El primer asalto fue un monólogo blaugrana. Sin grandes alardes de juego, con una defensa firme y un Bojan que se erigió como el más activo en ataque, fueron las claves que permitieron al conjunto de Guardiola golpear primero. Tras unos primeros compases descafeinados, el Barcelona se decidió a ir firmemente por el partido. Imponiendo su juego y cada vez borrando más a su rival del choque llegó el primer tanto de la temporada.
Un pase entre líneas de un activo Maxwell para que Ibrahimovic llevara el balón a la red silenció al Sánchez Pizjuán. El resto del primer envite, fue totalmente de color azul y rojo. El Barça no dejó que su jerarquía en el partido se tambalease y el Sevilla empezó a dar visos de impotencia. La mejor noticia para el cuadro local, la llegada del intermedio.
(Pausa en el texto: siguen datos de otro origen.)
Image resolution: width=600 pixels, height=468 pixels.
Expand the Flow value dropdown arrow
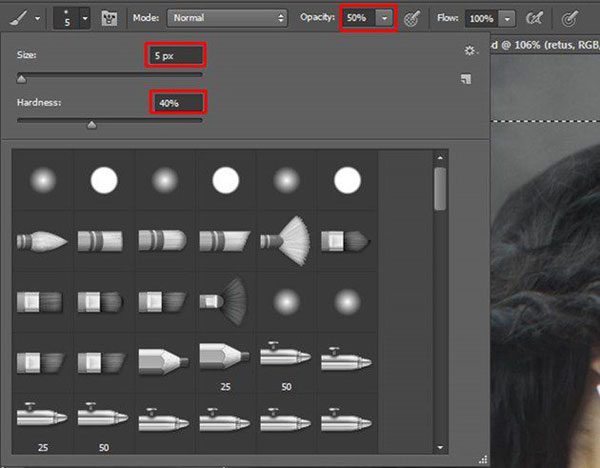[x=508, y=18]
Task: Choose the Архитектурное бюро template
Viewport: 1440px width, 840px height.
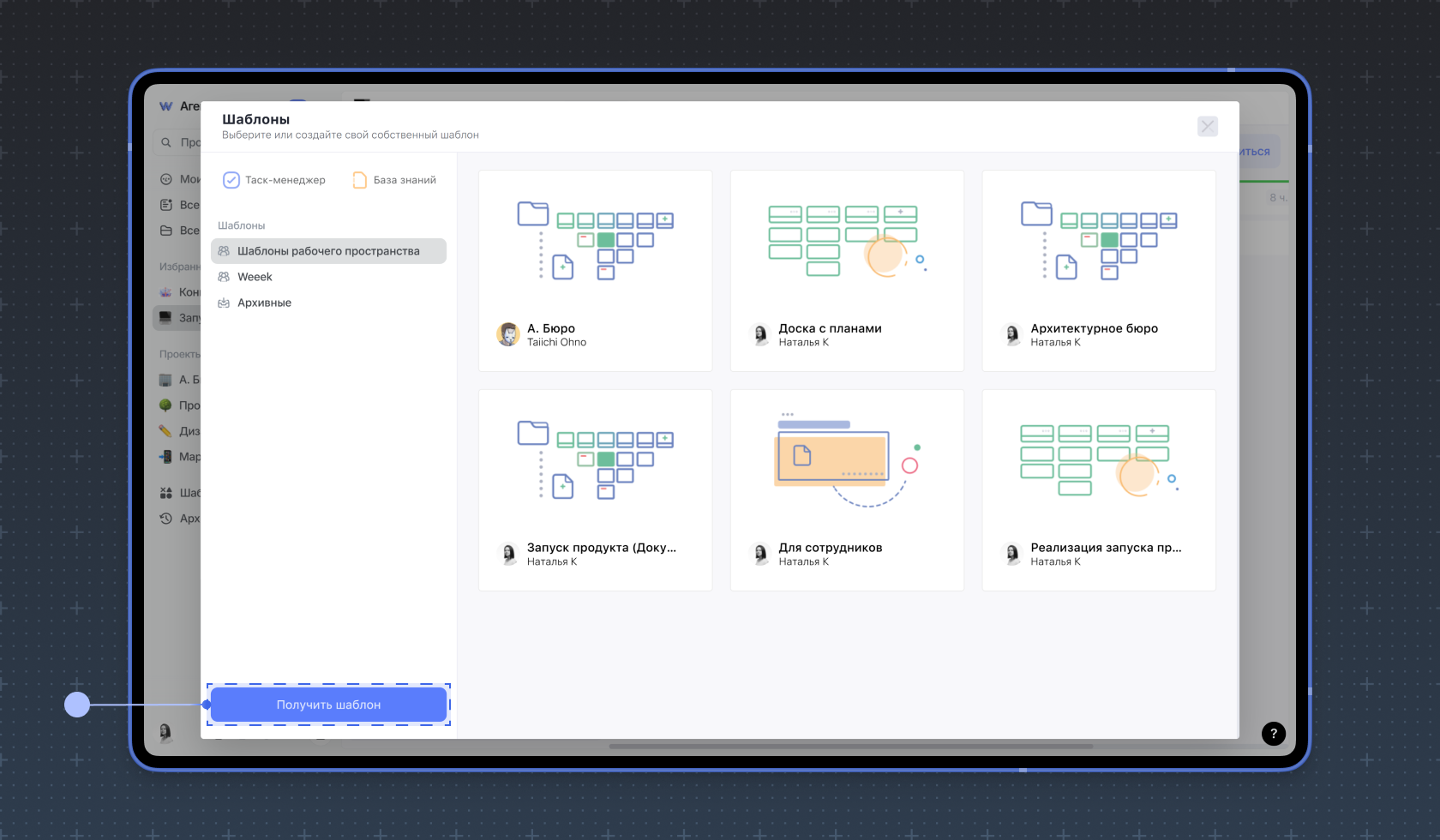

El segundo tiempo mostró todas las combinaciones menos las previsibles. El Sevilla salió en tromba a por el partido y sorprendió a un adormecido Barcelona. Messi sustituyó a Ibra a los cinco minutos de la reanudación, y el argentino, reposicionado, tuvo una noche bastante gris.
Tras varios avisos llegó el gol. Un excelente pase entre líneas del recién llegado Cigarini, permitió a Luis Fabiano romper la imbatibilidad de un correcto Miño. El brasileño tuvo un detalle a tener en cuenta y es que en su celebración, no dejó de agarrarse un instante el escudo del cuadro hispalenses. Aviso a navegantes en general y a los marselleses en particular.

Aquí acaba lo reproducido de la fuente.